This study is designed to evaluate the safety and treatment effects of fosgonimeton (ATH-1017) in subjects with Parkinson's Disease Dementia or Dementia with Lewy Bodies, with a randomized treatment duration of 26 weeks.
Full Title
A Randomized, Placebo-Controlled, Double-Blind Study of ATH-1017 Treatment in Subjects with Parkinson's Disease Dementia or Dementia with Lewy Bodies
Status
Currently Enrolling
Who may be eligible to participate?
Male and female, 40 to 85 years, with a confirmed diagnosis of probable idiopathic Parkinson's Disease or probable Lewy Body Dementia (LBD) for at least 1 year. Other inclusion/exclusion criteria apply.
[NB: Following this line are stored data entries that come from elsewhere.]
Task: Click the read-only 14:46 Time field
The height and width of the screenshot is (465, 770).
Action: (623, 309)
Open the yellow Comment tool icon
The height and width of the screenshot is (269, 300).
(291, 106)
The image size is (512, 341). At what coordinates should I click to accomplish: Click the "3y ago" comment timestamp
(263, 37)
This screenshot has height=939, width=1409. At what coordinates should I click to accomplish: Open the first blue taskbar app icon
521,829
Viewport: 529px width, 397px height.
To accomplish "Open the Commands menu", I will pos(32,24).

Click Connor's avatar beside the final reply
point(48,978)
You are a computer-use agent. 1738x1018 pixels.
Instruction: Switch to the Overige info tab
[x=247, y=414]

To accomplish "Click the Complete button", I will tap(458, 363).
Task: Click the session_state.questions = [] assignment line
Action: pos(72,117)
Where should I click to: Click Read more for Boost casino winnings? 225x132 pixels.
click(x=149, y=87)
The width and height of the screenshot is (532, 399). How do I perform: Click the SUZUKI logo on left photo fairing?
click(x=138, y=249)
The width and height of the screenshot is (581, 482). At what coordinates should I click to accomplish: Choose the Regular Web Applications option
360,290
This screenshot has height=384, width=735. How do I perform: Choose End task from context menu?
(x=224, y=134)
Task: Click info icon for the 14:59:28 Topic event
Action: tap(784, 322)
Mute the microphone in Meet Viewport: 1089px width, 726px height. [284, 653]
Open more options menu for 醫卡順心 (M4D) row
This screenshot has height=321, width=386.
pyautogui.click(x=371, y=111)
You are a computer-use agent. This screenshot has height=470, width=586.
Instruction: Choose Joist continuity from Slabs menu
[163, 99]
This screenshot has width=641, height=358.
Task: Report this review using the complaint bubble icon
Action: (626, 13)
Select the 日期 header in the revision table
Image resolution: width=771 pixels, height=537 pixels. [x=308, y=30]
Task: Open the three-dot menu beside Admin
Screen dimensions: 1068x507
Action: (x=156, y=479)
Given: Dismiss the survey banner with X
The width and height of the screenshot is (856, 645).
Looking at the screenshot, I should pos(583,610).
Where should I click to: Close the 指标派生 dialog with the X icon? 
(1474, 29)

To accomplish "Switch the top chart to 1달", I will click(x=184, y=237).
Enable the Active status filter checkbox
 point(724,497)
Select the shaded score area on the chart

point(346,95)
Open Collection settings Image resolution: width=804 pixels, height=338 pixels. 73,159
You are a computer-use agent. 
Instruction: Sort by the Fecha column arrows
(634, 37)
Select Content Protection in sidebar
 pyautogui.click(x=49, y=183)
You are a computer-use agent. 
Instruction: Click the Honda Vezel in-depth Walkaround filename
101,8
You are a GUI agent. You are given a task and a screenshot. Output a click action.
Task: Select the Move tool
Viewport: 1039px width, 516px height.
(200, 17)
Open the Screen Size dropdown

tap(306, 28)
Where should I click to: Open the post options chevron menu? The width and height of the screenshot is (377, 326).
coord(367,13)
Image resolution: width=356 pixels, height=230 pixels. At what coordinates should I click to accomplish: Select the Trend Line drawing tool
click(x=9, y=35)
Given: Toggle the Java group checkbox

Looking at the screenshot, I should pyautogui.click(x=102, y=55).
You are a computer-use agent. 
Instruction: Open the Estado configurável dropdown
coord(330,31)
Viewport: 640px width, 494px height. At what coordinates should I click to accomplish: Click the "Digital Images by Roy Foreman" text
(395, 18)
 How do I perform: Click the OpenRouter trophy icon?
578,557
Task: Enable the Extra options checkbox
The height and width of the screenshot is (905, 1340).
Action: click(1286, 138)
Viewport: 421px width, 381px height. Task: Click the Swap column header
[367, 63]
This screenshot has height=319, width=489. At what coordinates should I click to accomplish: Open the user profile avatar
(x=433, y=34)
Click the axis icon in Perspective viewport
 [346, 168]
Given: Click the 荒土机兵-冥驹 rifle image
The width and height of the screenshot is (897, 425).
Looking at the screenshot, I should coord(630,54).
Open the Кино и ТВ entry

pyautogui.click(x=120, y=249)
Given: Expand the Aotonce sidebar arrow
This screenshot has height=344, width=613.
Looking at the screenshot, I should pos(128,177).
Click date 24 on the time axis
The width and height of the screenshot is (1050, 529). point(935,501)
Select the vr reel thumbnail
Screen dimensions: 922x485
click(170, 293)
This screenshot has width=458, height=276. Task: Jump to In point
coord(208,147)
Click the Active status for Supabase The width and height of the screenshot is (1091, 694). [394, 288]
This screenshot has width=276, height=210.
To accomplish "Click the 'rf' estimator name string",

What does participation involve?
- The study will be conducted on an outpatient basis.
- During the double-blind treatment period, clinic visits will take place on Day 1 and at Weeks 2, 6, 12, 16, 20, and 26, with a safety follow-up visit at Week 30.
- Study drug/placebo will be administered by subcutaneous (SC) injection once daily, preferably during daytime.
- Participants will receive 1 syringe/day of one of the following:
- 70 mg/ml of ATH-1017
- 40 mg/ml of ATH-1017
- Placebo
Trial Phase
Phase 2
EvergreenHealth Study ID
ATH-1017-PD-0201
ClinicalTrial.gov ID
NCT04831281